Dorrington told silicon.com his favoured method of authentication is biometrics – such as fingerprint recognition.

"You always have your biometrics with you and they are far more reliable than passwords which can be found out or socially engineered out of you," said Dorrington.

SafeNet is one of many companies offering tokens as well as smartcards for multi-layered authentication.

RSA also offers a number of authentication solutions. A spokeswoman for the company said: "Uptake of two-factor authentication and single sign-on for remote access is definitely increasingly – partly because identity theft is still such a huge issue."

According to RSA, banks in particular are currently tightening up on authentication, with other traditionally less security-minded sectors likely to follow suit further down the line.

"We're also seeing more demand for password management and authentication inside the firewall from companies wanting to enhance security, reduce helpdesk costs, increase end user satisfaction and prove compliance," added the spokeswoman.

This latest survey follows similarly worrying findings in separate research last year which revealed 70 per cent of employees would offer up their password in return for a chocolate bar.

Comments

There are 7 comments. Join the discussion

  1. 1. Cruz

    last place i worked we set passwords to be changed every 30 days! You just get people using the same password but incrementing a number at the end i.e. jenny10.

    I think bio-metrics are the way forward mainly because people do not forget there fingers to work!

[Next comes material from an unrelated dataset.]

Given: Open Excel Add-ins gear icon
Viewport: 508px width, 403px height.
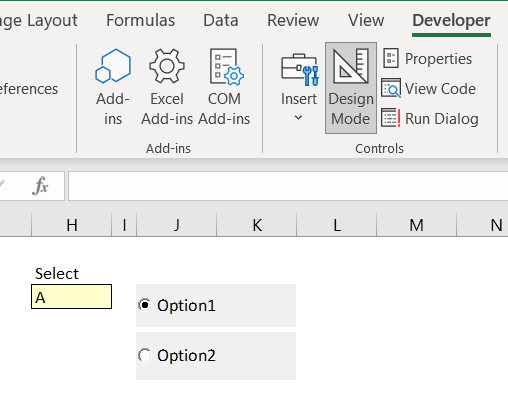Looking at the screenshot, I should (x=167, y=66).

    My current company uses bio-metrics for staff to clock in and out instead of using the old clock cards.

  2. 2. anonymous

    I am trying to push pass phrases where I work. "I have 2 puppies @ home", for example, is a lot easier for a user to remember. Some folks don't like typing that much but it gets easier after the 4th or 5th time you log in.

  3. 3. David King

    Why not use the first letter/number/symbol for the phrase so that users are more likely to adopt the criteria.

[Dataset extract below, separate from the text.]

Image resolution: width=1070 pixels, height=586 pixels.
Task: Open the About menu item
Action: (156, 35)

    Using your example this would be "ih2p@h".

    Users could use any phrase which is meaningful to them and would be difficult to guess but easy to remember, eg. I was diagnosed with diabetes in 1998....."iwdwdi98".

  4. 4. Ajaz Poswall @ Diagonal Security

    Best tip I can offer is using registeration number plates of previous cars...

  5. 5. Todd Knarr

    There's one problem with biometrics. Well, actually two. First is the issue of writing them down. Yes, writing down biometrics. Take your fingerprints. Every time you touch something, you leave a copy of your fingerprints on it. Those can easily be lifted, police do it all the time during investigations. And the most common fingerprint readers have been fooled 75+% of the time using materials available at the average supermarket. How is this situation any different from writing my password on a PostIt note and sticking it, not just on my monitor, but on every wall of every building in town? Second, how do you change biometrics if compromised? Suppose someone lifts my fingerprint from a glass at the restaurant I ate dinner at, makes a copy they can glue over their own fingerprint and starts impersonating me. How do I change my fingerprint now that it's no longer proof that I'm me?

  6. 6. Chris Johnson

    Postcodes, car registration numbers, and telephone numbers all provide rich sources for passwords, because you can remember, or even write down, clues to them which are meaningful only to you. I have a note of a password which reads "London CWS + Crescent car". I proffer this freely, since I think it unlikely that anyone will guess it, particularly since the references are around 50 years old!

  7. 7. CPK Smithies

    Clicking on familiar photos

    Someone (I'd love to find out who) once proposed a system whereby users submitted 5 small photos of people or things that were familiar to them, but would not be familiar to other users of the system.

    To log in, the user would first identify themselves. The login program would respond with a mosaic of small images, containing 3 of the images selected by the user, positioned randomly within the mosaic. To gain access, the user would simply click on the 3 familiar images.

    I'd love to see this idea put into practice.